Pemkab Lombok Timur Tekankan Legalitas Tanah Ulayat Lewat Sosialisasi ATR/BPN
SUARAINDO.ID ------- Bupati Lombok Timur H. Haerul Warisin menegaskan pentingnya legalitas tanah ulayat saat menghadiri Sosialisasi Pengadministrasian dan Pendaftaran Tanah Ulayat di Provinsi Nusa Tenggara Barat yang dipusatkan di Lombok Timur, yang berlangsung di Rupatama 1 Kantor Bupati, Senin 18 mei 2026
Menurut Bupati, persoalan tanah ulayat di Lombok Timur masih memerlukan perhatian serius.
Pemerintah daerah, kata dia, telah memberi atensi melalui Gugus Tugas Reforma Agraria (GTRA), terutama terhadap persoalan agraria yang terjadi di Kecamatan Sembalun dan Sambelia.
Persoalan tanah di Kabupaten Lombok Timur ini memang ada.
"Yang sedang kita atensi sekarang adalah menyelesaikan antara pihak ketiga atau perusahaan-perusahaan pemegang HGU, sementara di dalamnya ada masyarakat yang mengusahakan lahan tersebut,” jelasnya.
Bupati menargetkan penyelesaian persoalan tersebut dapat dituntaskan pada masa kepemimpinannya.

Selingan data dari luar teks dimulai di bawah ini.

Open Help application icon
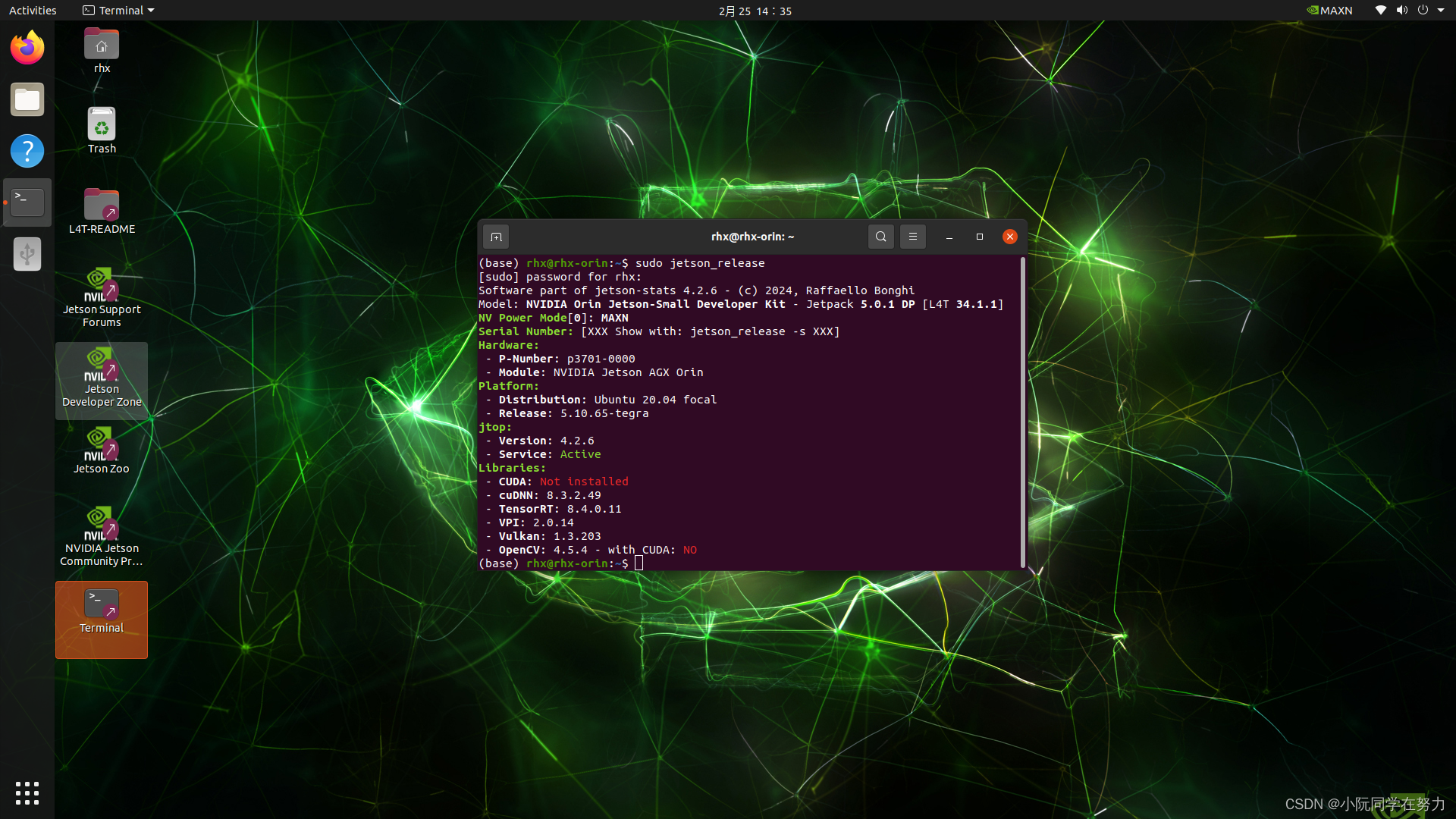This screenshot has height=819, width=1456. (x=26, y=151)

Yang menjadi akar persoalan salah satunya karena masih kurangnya pemahaman masyarakat terkait status dan legalitas tanah ulayat.
“Harus selesai di era saya, karena saya sayang kepada masyarakat. Mudah-mudahan melalui sosialisasi ini masyarakat, terutama masyarakat adat, mendapat pemahaman sehingga tidak ada lagi persoalan tanah adat di Lombok Timur,” ujarnya.

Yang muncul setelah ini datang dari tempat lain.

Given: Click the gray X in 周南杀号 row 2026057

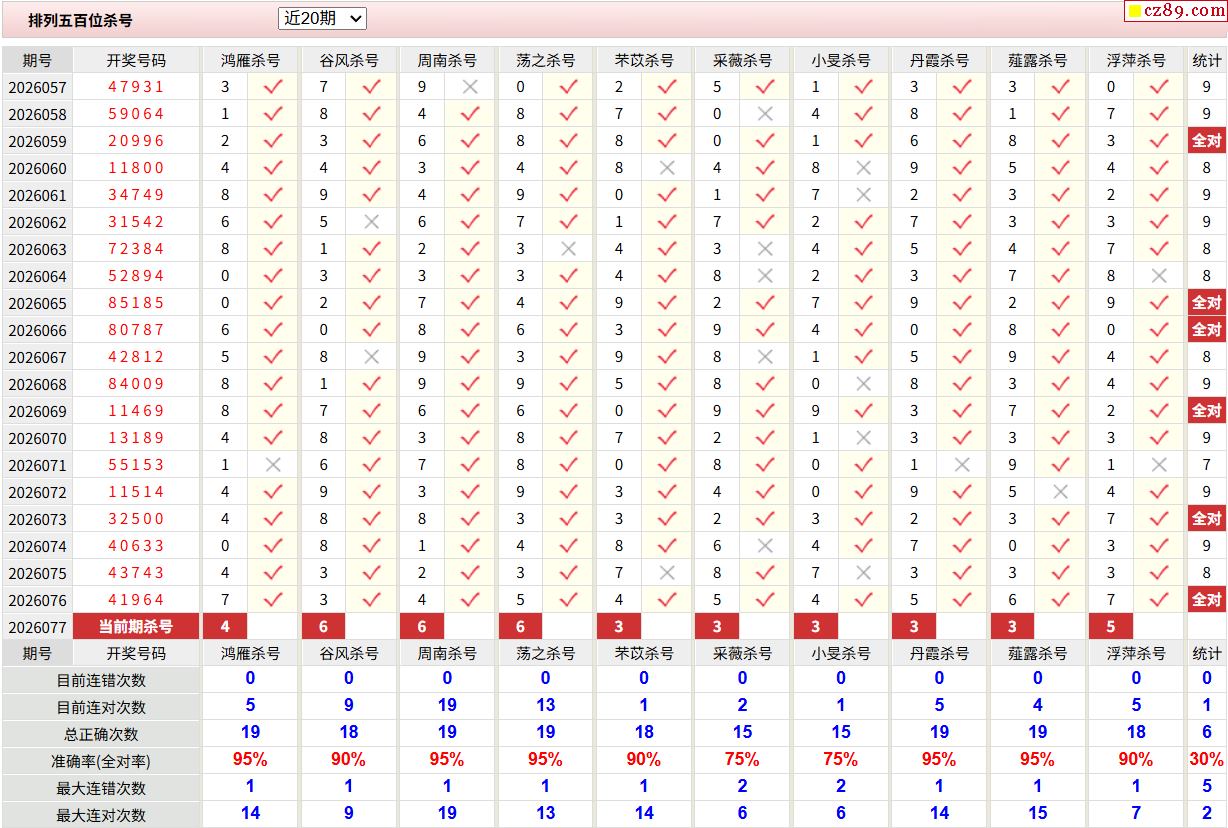Looking at the screenshot, I should coord(470,87).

Diharapakan materi yang disampaikan dalam sosialisasi dapat dipahami dengan baik oleh peserta, karena pencatatan dan pendaftaran tanah ulayat dinilai menjadi langkah penting untuk mengurai persoalan pertanahan yang selama ini terjadi.

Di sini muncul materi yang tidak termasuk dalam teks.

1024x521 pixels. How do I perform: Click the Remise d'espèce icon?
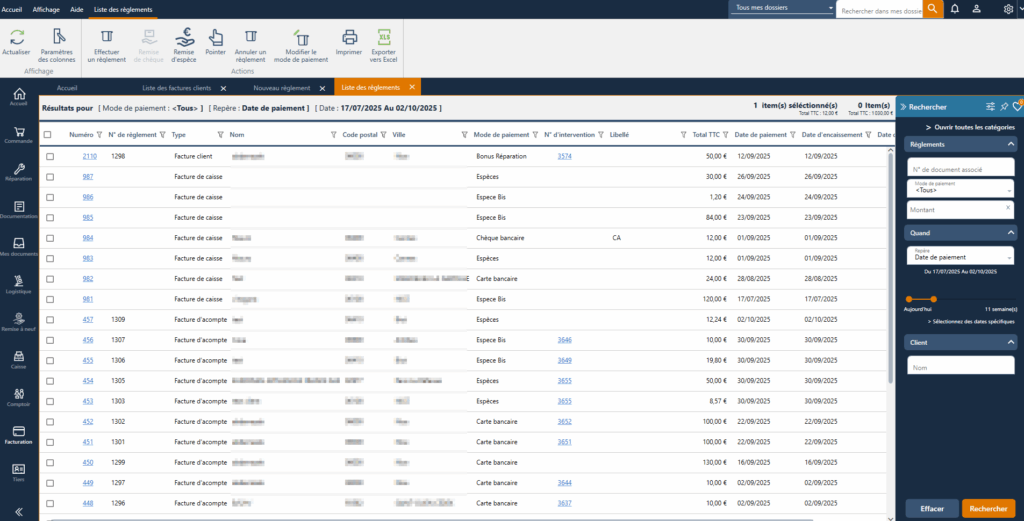185,37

Sementara itu, Kepala Kantor Wilayah ATR/BPN Provinsi NTB Stanley menyampaikan bahwa sosialisasi ini merupakan wujud kehadiran negara dalam mengakomodasi kebutuhan masyarakat terkait kepastian hukum atas tanah ulayat.
Pentingnya kolaborasi antara pemerintah daerah, masyarakat, dan seluruh pemangku kepentingan untuk menciptakan tertib penguasaan tanah.
“Kegiatan ini menjadi bagian dari upaya mewujudkan sebesar-besarnya kemakmuran rakyat melalui kepastian hukum di bidang pertanahan, khususnya di Lombok Timur,” katanya.
Pada kesempatan tersebut, Staf Ahli Bidang Hukum Agraria dan Masyarakat Adat Kementerian ATR/BPN Slameto Dwi Martono turut menyampaikan materi sosialisasi terkait tata cara pengadministrasian dan pendaftaran tanah ulayat.
Kegiatan juga dirangkaikan dengan penyerahan sejumlah sertifikat, antara lain Sertifikat Hak Pakai Pemerintah Kabupaten Lombok Timur, Sertifikat Hak Milik Persyarikatan Muhammadiyah, sertifikat wakaf, serta sertifikat Barang Milik Negara (BMN).